Amazon.com Review
"Polo Step" is secret Pentagon code for classified material that is more sensitive than "Top Secret." When veteran military-affairs journalist William Arkin first publicly mentioned "Polo Step" in a 2002 column in the
Los Angeles Times, Defense Secretary Donald Rumsfeld was apparently furious and ordered an investigation into the leak. Over 1,000 officials, military personnel, and contractors were ultimately interviewed, and the investigation even had its own code name, "Seven Seekers." Such is the zealousness, Arkin writes in his book
Code Names, with which secrecy is protected in the 9/11 world. Arkin, a former U.S. Army intelligence analyst and long-time military commentator for NBC News, has come out with a fascinating retort to Washington's secrecy obsession. His 608-page tome is an encyclopedia of 3,000 U.S. national-security code names, some revealed for the first time, that tell a tantalizing hidden story about the American war on terrorism and operations in Iraq and Afghanistan. Among the code names in the book, listed in an alphabetic section that makes up the majority of the book, are "West Wing," a sensitive program to deploy 5,000 troops to Jordan to support the war in Iraq; a U.S. Air Force cyber-attack capability called "Project Suter," which is managed by a secretive unit called "Big Safari"; a CIA remote-viewing project called "Grill Flame"; and "Thirsty Saber," an ultra-secret project of the Defense Advanced Research Projects Agency to develop a sensor "that would replicate human reasoning."

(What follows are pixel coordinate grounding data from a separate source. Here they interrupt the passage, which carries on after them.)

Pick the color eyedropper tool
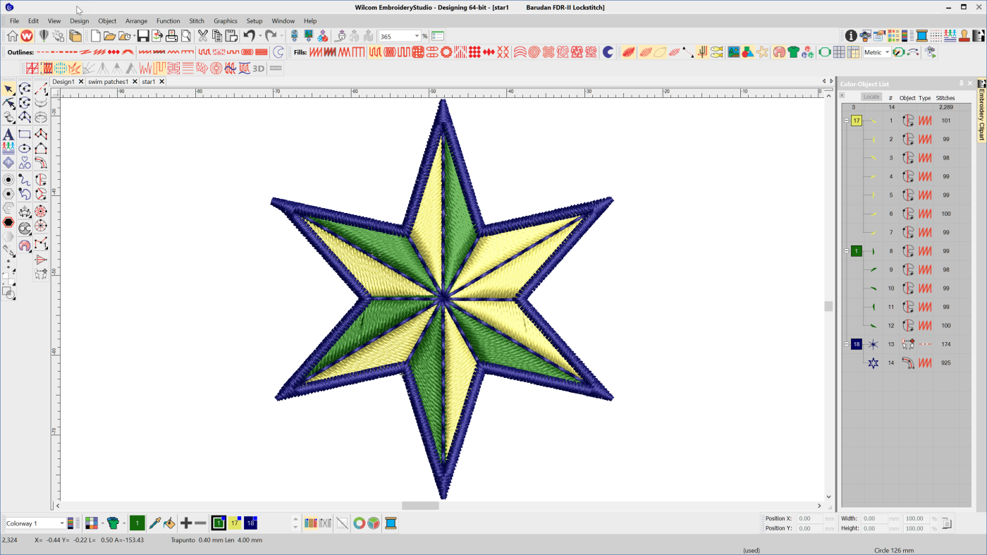The image size is (987, 555). pyautogui.click(x=154, y=523)
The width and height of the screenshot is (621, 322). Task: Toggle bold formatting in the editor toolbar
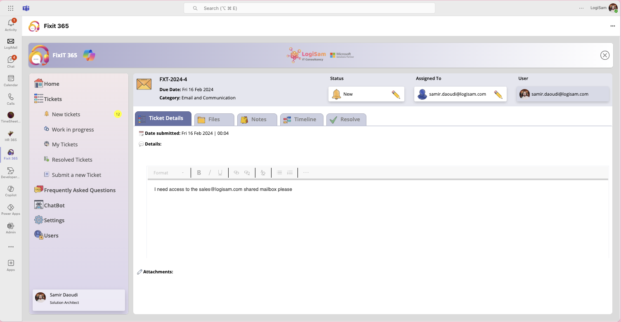pyautogui.click(x=199, y=173)
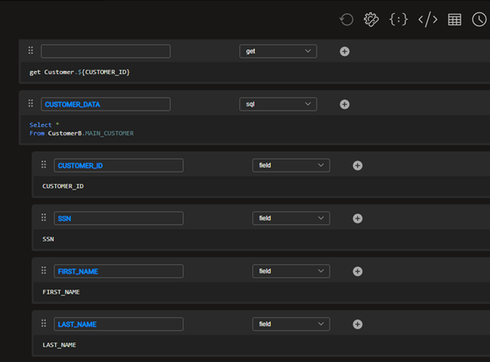Image resolution: width=490 pixels, height=362 pixels.
Task: Click plus icon beside CUSTOMER_DATA sql row
Action: click(x=344, y=104)
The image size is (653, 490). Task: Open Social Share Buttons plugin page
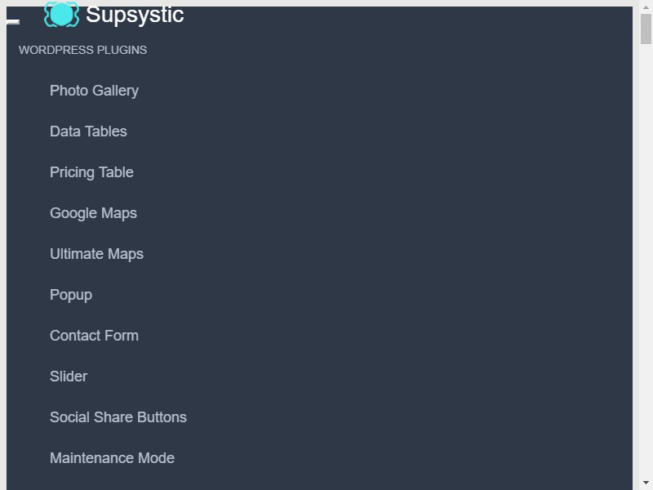[118, 417]
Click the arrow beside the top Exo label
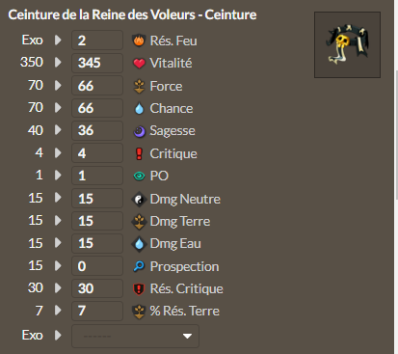 [x=58, y=40]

Arkin has a specific goal. He believes the post-9/11 drive for secrecy has imperiled American security and democracy. Information is often classified, he writes, not because of the danger of passing information to those who would harm the United States, but in order to close down public debate about controversial activities. The intelligence failures that allowed 9/11 to occur, Arkin writes, show that safety is better achieved when the national-security establishment is subjected to oversight and scrutiny. His book caused a small sensation even before it came out and is essential reading for understanding the mechanics of the U.S. military and intelligence apparatus. --Alex Roslin
Review
"Full of useful information not only for scholars and practitioners of intelligence, but for any serious newspaper reader."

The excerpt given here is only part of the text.